Task input -
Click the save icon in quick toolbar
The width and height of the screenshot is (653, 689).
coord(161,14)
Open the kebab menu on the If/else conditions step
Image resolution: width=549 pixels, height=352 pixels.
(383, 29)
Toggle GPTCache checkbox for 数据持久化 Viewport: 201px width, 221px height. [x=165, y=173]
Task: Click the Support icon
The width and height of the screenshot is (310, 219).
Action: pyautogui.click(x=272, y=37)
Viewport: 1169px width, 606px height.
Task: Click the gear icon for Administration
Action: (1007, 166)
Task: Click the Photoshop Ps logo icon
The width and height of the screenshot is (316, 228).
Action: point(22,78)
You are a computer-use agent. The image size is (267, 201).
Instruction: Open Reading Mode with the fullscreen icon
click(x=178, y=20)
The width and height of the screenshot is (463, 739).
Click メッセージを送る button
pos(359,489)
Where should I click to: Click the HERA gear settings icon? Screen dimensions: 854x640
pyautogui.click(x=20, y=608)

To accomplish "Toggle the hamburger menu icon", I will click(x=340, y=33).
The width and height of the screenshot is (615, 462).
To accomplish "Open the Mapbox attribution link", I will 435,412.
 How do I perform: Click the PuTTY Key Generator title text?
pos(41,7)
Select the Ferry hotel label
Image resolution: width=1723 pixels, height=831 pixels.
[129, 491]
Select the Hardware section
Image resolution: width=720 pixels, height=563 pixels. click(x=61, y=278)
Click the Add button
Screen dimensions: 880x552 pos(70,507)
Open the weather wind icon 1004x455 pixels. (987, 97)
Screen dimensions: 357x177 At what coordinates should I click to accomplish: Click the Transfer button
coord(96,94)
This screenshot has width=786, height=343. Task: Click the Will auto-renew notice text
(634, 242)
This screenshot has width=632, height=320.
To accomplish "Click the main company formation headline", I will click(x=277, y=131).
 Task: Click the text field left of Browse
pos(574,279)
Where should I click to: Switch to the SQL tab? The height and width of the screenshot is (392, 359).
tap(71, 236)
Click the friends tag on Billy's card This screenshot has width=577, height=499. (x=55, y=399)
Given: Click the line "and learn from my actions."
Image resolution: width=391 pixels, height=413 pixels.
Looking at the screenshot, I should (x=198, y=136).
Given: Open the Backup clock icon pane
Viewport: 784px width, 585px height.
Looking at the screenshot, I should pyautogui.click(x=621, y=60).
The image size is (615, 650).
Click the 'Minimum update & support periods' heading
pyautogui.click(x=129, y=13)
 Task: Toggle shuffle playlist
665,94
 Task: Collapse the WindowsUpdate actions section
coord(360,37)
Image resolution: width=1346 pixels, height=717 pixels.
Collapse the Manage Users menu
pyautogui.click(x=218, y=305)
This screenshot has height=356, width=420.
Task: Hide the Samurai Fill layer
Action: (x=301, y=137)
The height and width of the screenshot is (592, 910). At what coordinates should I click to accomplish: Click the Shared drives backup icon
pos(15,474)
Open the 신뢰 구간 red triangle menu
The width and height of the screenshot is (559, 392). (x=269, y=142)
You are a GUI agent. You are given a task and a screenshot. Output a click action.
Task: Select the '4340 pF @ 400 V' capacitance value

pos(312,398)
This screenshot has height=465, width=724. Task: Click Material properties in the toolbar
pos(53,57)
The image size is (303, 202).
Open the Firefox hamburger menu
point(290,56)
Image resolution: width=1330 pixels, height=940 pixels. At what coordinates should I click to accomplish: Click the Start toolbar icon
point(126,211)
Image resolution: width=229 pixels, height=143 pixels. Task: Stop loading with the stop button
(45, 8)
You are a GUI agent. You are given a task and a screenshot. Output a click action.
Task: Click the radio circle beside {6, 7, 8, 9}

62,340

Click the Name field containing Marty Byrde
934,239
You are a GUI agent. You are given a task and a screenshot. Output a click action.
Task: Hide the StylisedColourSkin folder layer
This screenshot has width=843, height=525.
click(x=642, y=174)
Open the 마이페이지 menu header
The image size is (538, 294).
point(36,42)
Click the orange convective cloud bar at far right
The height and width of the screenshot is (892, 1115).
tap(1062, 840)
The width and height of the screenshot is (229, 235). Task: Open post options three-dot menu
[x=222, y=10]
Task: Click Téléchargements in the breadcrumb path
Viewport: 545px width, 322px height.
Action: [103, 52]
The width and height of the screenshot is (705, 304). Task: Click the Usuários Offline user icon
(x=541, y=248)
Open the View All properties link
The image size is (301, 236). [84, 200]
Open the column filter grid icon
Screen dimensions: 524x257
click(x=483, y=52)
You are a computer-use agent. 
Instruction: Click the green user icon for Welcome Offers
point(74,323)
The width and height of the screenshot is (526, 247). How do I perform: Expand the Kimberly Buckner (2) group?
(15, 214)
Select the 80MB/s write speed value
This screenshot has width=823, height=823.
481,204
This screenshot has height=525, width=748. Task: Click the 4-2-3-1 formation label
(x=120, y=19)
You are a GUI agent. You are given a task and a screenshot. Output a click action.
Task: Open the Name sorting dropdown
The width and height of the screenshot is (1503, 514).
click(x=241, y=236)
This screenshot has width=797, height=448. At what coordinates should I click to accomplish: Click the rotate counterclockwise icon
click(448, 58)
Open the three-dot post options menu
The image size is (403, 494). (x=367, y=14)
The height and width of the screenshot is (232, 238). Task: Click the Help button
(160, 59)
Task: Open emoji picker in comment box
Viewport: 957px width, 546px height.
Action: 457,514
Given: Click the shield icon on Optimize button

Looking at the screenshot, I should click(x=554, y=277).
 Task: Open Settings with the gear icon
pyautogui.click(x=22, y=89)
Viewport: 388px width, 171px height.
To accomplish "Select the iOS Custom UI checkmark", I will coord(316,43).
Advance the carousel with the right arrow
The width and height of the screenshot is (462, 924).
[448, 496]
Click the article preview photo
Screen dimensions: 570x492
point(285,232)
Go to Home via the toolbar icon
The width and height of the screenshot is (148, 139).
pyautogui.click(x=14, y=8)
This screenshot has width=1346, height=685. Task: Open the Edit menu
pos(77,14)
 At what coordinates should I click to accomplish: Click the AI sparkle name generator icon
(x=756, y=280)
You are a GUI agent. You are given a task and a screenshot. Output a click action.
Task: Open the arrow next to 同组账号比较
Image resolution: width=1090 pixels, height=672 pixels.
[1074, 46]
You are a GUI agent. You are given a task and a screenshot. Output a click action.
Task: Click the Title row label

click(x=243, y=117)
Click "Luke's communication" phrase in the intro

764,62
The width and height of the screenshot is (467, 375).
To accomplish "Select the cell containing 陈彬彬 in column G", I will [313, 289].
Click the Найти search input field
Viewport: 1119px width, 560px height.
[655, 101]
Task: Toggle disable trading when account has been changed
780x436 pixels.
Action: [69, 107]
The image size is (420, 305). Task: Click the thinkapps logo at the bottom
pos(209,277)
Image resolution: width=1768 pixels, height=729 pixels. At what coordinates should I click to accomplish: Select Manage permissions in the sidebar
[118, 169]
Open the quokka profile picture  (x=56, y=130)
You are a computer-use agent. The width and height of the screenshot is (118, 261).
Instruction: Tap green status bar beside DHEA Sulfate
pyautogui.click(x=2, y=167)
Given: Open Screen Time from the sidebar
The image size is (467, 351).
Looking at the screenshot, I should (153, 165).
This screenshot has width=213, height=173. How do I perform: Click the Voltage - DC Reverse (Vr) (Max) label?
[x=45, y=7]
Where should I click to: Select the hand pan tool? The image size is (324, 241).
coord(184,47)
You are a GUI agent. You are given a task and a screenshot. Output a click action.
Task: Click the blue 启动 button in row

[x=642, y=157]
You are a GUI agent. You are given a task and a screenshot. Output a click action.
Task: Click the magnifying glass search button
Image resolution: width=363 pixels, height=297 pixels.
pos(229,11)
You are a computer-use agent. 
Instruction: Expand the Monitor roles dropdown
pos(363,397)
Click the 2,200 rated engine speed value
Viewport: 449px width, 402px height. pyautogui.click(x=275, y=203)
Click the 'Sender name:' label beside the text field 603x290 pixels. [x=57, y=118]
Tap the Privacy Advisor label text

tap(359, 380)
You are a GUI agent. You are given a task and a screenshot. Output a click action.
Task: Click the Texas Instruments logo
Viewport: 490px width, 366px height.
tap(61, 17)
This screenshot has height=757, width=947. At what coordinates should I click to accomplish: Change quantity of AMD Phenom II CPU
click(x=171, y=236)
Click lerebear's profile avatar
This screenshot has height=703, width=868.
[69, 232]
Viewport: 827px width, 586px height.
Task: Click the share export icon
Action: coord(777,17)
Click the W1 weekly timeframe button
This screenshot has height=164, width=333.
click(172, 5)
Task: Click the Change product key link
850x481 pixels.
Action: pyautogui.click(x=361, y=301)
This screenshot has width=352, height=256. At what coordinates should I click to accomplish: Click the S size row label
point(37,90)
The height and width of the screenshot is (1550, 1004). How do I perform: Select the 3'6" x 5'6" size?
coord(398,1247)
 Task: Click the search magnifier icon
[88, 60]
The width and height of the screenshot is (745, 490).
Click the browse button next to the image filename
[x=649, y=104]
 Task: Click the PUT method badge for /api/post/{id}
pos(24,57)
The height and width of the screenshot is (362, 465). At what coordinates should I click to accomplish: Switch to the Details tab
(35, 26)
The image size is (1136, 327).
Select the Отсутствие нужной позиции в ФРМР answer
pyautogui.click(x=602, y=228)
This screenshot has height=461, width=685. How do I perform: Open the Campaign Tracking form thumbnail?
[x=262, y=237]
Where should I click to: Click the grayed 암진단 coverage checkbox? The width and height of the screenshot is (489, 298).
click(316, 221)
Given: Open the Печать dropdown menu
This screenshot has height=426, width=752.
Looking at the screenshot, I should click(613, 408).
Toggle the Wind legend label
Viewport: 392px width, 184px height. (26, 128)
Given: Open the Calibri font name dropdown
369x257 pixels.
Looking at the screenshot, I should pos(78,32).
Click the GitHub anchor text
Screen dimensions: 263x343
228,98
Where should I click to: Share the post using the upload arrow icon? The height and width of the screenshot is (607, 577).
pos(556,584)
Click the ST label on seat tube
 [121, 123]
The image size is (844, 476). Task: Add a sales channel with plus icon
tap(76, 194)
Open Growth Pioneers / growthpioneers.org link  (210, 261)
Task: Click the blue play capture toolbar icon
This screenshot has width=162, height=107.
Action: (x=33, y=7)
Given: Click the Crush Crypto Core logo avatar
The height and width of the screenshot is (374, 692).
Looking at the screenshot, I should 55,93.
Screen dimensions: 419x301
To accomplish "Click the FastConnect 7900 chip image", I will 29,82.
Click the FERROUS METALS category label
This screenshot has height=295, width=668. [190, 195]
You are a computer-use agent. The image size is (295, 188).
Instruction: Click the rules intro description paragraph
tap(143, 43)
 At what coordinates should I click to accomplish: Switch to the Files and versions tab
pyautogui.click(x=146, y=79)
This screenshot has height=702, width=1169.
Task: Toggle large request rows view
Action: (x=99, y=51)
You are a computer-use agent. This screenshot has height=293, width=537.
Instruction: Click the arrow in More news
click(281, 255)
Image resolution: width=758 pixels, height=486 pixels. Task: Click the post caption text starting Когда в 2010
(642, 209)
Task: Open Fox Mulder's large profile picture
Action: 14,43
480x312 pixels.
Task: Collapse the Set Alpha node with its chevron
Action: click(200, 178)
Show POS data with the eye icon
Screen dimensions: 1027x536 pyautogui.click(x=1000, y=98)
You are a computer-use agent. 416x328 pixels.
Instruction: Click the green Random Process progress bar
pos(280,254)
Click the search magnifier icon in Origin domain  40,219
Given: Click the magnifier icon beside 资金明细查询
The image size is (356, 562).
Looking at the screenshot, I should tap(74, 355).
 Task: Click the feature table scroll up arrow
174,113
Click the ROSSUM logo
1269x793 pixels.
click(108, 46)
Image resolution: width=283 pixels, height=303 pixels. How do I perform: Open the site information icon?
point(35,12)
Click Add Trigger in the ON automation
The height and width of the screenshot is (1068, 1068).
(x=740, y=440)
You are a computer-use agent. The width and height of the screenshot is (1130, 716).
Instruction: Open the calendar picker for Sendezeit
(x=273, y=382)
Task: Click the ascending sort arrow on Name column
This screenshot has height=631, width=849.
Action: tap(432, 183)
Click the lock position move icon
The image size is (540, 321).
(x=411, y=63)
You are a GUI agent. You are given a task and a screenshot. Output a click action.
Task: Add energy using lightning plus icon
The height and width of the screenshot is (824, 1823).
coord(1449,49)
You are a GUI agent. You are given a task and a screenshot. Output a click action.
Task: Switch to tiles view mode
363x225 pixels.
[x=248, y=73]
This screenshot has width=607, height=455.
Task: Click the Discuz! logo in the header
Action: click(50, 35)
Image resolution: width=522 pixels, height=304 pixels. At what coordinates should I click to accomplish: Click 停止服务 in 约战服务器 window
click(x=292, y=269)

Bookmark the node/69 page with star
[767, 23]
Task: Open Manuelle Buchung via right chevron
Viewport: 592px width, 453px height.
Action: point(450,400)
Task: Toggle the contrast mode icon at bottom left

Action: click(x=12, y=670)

Task to complete - Would you print exactly, and only, the lines of the data above from the line with "Click the GitHub anchor text" through the line with "Task: Click the blue play", inclusive?

Expected answer -
Click the GitHub anchor text
Screen dimensions: 263x343
228,98
Where should I click to: Share the post using the upload arrow icon? The height and width of the screenshot is (607, 577).
pos(556,584)
Click the ST label on seat tube
 [121, 123]
The image size is (844, 476). Task: Add a sales channel with plus icon
tap(76, 194)
Open Growth Pioneers / growthpioneers.org link  (210, 261)
Task: Click the blue play capture toolbar icon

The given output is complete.